Hallie came to visit yesterday. A bright, lively young woman, she was my student some years ago, but she could have been family.About six weeks into the fall term of her tenth-grade English class, Hallie's mother appeared in my classroom one day after school.From a manila folder, she pulled and unfolded a yellowing newspaper article from the early 1950s. Together, we read a feature story about my parents' new house (my childhood house), a story in which my mother figured importantly.
Hallie's mother had figured, rightly, that her husband's mother (in whose things she had found the folder) and my mother must have known each other. Mind you, Hallie's grandparents lived in Nashville and mine lived in Birmingham. "Is that possible?" she asked. "Not only possible, but true!" I exclaimed and then explained that Wes and Peggy were my godparents. She and my mother were great friends, though why they ever met and how they sustained their friendship I will never know.

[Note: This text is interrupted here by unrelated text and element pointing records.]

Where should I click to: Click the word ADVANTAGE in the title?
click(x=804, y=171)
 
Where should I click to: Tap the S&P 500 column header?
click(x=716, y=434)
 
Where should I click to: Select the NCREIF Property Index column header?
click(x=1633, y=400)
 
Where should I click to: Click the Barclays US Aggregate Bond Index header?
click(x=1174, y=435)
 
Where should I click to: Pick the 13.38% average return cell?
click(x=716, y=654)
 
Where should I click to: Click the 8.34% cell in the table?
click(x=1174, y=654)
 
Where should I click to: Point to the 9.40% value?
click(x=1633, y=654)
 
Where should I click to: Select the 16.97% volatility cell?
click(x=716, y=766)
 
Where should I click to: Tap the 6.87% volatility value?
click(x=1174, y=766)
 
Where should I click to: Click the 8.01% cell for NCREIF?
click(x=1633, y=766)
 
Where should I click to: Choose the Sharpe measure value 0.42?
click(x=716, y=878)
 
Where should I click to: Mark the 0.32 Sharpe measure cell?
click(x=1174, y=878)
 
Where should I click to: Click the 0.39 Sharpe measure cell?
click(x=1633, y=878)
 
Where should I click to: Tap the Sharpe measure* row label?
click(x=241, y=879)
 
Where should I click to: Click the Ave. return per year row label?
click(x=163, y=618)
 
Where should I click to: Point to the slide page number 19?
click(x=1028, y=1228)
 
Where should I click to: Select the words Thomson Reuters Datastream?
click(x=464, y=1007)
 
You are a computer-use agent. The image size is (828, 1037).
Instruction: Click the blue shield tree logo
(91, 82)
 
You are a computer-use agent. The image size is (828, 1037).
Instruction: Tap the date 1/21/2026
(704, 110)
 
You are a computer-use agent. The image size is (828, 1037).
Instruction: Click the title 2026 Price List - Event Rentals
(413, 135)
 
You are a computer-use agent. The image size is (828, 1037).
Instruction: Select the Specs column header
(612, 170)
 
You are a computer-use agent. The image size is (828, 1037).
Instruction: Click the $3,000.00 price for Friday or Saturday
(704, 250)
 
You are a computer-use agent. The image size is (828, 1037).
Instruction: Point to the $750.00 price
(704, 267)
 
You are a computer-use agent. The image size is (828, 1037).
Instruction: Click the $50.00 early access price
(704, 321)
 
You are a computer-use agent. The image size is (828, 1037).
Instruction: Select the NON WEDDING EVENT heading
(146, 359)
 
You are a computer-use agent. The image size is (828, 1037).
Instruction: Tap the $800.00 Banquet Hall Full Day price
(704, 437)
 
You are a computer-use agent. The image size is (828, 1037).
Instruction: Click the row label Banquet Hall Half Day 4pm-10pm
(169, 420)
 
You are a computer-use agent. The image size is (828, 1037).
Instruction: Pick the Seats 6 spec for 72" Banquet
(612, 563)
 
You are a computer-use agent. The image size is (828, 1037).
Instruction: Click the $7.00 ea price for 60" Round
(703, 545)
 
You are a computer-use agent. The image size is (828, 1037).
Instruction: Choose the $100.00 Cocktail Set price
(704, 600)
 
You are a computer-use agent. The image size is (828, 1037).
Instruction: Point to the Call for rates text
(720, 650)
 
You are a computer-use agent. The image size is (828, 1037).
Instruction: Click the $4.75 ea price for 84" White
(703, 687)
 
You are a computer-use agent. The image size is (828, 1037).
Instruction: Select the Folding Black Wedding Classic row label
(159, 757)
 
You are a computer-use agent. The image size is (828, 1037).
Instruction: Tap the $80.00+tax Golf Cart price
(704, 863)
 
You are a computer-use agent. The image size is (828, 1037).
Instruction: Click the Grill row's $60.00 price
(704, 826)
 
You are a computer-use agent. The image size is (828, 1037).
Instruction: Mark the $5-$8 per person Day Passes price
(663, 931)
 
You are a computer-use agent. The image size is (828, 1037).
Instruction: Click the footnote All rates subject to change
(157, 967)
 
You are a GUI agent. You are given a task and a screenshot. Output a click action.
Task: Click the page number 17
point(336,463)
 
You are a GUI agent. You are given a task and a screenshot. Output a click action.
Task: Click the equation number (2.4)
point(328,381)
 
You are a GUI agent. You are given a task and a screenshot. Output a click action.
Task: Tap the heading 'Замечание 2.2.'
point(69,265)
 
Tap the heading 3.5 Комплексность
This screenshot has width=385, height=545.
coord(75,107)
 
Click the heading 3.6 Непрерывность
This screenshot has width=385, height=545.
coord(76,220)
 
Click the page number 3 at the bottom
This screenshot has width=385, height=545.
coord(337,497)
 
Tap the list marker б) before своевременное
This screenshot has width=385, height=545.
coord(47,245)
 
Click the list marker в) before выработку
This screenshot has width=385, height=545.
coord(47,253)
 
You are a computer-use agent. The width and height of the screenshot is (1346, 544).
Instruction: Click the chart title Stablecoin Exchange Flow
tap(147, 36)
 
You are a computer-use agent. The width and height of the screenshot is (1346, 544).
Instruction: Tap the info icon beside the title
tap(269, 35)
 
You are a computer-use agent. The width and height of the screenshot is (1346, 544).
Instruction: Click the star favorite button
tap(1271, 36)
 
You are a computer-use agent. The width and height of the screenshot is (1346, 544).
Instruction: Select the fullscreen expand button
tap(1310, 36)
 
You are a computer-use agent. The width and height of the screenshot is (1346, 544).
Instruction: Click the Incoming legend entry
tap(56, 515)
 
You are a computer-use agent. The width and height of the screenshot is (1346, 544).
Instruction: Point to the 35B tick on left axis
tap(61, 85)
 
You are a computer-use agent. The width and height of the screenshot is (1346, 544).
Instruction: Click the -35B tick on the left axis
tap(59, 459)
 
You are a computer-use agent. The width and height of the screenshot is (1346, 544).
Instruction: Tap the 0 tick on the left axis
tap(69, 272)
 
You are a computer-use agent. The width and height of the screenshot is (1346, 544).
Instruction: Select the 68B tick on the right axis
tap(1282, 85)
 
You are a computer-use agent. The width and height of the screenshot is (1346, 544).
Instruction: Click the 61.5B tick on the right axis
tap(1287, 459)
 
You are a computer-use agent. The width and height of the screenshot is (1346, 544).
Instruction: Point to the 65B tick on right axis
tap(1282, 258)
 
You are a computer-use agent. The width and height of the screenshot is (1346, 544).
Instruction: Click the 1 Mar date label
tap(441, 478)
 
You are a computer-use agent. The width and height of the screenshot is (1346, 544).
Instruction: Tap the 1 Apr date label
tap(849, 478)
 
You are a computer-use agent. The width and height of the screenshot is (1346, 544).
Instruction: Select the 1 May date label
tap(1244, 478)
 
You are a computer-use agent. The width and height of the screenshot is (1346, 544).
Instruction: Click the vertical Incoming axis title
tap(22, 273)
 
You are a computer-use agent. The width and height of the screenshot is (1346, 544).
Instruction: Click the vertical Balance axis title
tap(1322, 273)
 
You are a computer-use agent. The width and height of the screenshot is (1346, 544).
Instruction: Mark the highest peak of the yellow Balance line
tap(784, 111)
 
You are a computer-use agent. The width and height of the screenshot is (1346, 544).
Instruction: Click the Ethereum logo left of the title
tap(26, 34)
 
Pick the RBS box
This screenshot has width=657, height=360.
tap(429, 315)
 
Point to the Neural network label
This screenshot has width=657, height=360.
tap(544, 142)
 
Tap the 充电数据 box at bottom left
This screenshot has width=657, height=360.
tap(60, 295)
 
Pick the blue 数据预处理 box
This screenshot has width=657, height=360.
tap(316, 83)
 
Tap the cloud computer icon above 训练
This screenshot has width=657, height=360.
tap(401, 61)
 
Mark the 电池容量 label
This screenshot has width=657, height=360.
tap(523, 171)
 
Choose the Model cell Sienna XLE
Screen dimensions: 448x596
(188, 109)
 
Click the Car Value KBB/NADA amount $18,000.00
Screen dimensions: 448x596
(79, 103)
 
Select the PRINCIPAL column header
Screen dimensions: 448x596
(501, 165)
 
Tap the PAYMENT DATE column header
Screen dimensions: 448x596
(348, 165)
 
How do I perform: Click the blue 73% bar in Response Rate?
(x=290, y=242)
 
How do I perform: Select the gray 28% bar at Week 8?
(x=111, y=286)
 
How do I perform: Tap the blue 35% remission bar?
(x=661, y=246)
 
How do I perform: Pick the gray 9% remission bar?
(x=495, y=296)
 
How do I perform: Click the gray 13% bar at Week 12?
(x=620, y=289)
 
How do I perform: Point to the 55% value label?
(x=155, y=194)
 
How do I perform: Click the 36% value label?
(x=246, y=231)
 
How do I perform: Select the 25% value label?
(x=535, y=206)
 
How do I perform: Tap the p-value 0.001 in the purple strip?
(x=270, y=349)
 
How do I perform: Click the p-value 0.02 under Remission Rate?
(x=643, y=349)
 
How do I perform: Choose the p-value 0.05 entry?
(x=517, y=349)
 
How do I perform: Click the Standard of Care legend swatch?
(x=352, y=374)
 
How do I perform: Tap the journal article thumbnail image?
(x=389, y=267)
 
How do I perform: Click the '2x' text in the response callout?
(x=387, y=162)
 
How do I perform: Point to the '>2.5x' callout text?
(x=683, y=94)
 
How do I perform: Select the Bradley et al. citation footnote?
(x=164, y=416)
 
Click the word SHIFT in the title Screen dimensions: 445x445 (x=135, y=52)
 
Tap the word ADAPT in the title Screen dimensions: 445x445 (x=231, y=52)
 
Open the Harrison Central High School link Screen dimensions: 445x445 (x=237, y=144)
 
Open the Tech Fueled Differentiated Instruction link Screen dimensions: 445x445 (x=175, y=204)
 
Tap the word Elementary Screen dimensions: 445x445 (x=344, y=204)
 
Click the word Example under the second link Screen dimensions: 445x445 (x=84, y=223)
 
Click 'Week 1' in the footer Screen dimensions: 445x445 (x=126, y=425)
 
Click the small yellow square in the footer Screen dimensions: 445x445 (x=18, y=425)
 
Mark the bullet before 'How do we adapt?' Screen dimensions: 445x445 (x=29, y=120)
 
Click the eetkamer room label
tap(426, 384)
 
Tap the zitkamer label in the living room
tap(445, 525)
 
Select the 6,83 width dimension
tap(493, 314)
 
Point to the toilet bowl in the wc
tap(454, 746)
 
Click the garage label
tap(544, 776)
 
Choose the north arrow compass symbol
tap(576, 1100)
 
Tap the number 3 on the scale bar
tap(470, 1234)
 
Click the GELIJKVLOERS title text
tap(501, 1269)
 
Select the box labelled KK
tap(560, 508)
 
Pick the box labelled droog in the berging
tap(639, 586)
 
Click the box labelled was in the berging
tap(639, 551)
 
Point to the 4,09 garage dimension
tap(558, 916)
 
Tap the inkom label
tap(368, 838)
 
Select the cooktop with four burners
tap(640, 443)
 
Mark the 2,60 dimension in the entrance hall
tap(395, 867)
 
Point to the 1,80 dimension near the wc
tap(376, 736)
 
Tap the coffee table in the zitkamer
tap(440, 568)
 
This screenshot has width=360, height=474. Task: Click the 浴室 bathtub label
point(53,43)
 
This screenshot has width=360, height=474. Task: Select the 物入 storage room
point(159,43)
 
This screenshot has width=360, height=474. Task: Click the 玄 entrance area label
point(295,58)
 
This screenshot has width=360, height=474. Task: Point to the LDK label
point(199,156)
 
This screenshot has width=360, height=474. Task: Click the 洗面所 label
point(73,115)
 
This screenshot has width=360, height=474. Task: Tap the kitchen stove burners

I went straight home and dug out photographs that proved our family connection. For Hallie, I made an 8 by 10 black and white of her grandmother. When she saw it, she squealed because the pearls around her grandmother's neck are now hers. A few years later, I joined them one Thanksgiving. We made new photographs of the whole group and of Hallie's father, aunt, and me together middle-aged rather than young. I sent copies to my brothers who also marveled at the coincidence.
The lagniappe of distance connections is delightful, but not nearly so much as Hallie, a charming young woman I am proud to claim as my almost-God-niece.